» **Exercise input**
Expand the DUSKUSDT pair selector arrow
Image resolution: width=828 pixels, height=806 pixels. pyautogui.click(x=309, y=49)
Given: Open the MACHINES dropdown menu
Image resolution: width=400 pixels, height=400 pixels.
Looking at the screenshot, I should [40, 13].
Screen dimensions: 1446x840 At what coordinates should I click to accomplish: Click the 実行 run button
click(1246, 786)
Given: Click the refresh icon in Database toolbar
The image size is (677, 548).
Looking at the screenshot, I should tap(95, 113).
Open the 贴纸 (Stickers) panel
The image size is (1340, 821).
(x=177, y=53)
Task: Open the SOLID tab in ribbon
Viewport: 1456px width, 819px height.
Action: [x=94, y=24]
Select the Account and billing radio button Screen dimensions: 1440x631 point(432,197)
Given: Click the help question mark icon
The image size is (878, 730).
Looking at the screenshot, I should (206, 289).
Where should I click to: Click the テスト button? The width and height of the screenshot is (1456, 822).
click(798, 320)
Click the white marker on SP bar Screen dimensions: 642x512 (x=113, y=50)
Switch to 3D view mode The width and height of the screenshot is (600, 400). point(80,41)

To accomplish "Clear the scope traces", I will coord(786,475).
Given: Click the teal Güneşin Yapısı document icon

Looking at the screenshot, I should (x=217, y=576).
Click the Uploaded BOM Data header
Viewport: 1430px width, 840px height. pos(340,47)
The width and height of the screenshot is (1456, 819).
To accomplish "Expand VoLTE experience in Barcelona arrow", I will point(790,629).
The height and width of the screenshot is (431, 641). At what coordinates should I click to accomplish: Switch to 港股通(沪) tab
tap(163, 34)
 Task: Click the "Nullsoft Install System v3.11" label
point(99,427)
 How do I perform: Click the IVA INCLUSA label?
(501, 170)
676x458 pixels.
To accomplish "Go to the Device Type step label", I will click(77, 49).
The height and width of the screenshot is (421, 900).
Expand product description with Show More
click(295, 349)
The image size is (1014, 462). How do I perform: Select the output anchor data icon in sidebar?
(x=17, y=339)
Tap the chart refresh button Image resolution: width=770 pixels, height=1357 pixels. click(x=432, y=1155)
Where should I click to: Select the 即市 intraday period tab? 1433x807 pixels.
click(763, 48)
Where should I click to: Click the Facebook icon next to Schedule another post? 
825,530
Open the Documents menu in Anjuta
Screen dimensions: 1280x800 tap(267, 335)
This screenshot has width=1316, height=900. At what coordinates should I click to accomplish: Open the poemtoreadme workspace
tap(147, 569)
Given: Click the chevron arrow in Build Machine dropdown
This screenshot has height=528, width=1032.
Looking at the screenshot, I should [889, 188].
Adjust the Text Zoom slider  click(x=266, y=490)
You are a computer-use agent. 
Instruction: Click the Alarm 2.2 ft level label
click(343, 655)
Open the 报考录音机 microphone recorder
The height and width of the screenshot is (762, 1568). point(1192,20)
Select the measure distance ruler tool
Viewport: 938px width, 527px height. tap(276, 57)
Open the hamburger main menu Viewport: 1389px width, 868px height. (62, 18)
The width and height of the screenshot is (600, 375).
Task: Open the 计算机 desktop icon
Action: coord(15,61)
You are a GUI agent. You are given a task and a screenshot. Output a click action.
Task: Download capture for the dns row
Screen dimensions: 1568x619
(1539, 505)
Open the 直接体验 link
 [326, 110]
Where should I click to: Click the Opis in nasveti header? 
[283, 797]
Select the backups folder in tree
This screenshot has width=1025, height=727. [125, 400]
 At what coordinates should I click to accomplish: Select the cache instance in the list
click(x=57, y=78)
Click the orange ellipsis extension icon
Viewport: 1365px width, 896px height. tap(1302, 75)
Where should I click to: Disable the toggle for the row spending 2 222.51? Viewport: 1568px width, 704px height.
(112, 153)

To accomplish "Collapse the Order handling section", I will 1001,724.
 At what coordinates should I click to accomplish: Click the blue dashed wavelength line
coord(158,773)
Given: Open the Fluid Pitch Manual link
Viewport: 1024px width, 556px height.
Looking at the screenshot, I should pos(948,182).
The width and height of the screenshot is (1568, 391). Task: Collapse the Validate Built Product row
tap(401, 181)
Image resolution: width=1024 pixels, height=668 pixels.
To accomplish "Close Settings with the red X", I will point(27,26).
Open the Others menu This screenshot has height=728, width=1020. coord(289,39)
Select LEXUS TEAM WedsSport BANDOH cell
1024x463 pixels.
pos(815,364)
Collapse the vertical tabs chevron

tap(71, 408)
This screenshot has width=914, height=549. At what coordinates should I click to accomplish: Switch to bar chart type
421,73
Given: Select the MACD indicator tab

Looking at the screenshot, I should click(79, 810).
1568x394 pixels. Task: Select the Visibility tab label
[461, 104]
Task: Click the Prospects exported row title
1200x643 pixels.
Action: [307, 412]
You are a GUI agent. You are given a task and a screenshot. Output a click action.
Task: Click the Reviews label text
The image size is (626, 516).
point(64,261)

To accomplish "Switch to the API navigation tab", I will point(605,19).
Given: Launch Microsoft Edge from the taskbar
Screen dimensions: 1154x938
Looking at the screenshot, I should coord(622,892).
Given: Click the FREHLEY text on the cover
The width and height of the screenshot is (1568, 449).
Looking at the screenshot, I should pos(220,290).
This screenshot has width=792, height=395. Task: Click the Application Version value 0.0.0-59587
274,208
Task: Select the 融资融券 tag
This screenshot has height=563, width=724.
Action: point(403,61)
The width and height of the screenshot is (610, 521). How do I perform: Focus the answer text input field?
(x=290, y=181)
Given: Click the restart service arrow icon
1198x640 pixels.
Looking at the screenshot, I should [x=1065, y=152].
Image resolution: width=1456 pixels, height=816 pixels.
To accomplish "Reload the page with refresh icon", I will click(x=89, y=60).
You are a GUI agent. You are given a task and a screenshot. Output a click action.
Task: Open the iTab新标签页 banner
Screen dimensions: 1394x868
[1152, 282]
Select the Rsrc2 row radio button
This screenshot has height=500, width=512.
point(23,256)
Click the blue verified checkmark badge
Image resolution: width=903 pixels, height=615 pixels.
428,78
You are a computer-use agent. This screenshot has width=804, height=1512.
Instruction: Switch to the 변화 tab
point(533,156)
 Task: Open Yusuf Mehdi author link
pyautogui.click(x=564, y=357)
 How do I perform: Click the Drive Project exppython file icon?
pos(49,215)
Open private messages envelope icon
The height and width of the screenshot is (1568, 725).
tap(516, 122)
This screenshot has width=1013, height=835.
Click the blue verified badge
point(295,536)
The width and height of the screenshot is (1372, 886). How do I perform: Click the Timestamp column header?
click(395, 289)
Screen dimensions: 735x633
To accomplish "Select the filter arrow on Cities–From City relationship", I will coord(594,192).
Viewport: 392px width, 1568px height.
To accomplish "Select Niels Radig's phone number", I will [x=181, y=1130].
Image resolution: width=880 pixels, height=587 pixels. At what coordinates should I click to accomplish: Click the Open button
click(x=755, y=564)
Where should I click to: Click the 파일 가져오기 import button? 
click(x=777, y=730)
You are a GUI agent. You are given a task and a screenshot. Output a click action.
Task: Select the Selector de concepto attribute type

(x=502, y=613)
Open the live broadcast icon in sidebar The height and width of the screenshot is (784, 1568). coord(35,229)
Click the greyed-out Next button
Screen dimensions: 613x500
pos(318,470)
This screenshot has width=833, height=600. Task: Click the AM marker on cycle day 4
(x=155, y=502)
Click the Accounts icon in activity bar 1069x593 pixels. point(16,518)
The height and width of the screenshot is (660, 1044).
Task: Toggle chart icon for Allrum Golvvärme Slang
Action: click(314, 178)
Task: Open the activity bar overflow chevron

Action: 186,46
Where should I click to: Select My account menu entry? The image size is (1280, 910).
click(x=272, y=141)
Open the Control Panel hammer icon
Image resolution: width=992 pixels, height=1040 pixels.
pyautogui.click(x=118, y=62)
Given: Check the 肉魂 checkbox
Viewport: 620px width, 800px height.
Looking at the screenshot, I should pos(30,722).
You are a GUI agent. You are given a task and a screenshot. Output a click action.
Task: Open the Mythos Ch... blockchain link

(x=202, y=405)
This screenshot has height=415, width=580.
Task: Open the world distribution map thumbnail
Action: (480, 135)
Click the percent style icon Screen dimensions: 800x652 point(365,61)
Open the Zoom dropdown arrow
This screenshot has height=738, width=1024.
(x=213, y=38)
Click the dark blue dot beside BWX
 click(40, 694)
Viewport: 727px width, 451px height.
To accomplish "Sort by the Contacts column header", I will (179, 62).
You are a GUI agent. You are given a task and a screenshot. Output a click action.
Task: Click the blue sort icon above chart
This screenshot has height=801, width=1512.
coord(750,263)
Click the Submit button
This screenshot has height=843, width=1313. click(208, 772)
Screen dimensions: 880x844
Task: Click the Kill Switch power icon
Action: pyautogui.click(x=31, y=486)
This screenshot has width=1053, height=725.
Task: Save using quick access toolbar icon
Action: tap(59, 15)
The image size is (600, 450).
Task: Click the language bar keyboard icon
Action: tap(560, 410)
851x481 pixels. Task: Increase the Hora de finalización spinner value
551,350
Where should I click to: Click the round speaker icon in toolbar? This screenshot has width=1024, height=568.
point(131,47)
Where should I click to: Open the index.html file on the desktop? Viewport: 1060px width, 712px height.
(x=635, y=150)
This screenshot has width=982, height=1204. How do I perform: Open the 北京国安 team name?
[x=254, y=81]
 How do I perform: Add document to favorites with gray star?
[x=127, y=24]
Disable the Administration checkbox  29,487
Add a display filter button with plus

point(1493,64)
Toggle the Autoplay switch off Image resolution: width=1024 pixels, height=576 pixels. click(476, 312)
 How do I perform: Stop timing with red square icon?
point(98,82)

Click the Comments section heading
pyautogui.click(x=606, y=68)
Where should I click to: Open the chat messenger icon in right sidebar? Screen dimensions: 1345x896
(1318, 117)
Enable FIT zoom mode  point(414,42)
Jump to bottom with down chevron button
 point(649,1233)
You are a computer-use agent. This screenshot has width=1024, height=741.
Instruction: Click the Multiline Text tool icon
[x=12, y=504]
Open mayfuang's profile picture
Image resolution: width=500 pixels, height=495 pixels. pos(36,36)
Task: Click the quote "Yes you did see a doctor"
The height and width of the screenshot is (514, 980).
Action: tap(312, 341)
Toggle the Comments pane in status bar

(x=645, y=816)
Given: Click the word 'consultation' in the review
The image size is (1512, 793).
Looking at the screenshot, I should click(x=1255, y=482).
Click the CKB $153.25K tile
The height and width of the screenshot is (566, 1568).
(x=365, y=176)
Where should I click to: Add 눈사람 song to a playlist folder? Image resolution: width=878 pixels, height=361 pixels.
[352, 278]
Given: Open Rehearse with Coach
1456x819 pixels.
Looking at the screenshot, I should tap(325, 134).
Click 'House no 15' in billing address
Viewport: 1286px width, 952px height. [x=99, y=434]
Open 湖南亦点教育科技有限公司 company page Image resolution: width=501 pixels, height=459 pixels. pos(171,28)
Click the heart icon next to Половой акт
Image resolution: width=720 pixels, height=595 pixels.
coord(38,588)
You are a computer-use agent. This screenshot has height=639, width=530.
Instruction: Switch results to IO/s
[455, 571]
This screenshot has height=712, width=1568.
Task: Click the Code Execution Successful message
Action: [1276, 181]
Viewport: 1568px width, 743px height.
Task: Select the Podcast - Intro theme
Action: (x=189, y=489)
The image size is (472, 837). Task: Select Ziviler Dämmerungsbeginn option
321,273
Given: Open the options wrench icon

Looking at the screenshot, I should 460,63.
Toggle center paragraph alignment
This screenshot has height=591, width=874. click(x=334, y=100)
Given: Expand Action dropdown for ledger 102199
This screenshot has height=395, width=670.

» **What is expected**
In the material above, transcribe exactly the lines beginning at the one with "At what coordinates should I click to accomplish: Click the blue" and ending at the one with "Select LEXUS TEAM WedsSport BANDOH cell", both included.

» **Solved exercise**
 At what coordinates should I click to accomplish: Click the blue dashed wavelength line
coord(158,773)
Given: Open the Fluid Pitch Manual link
Viewport: 1024px width, 556px height.
Looking at the screenshot, I should pos(948,182).
The width and height of the screenshot is (1568, 391). Task: Collapse the Validate Built Product row
tap(401, 181)
Image resolution: width=1024 pixels, height=668 pixels.
To accomplish "Close Settings with the red X", I will point(27,26).
Open the Others menu This screenshot has height=728, width=1020. coord(289,39)
Select LEXUS TEAM WedsSport BANDOH cell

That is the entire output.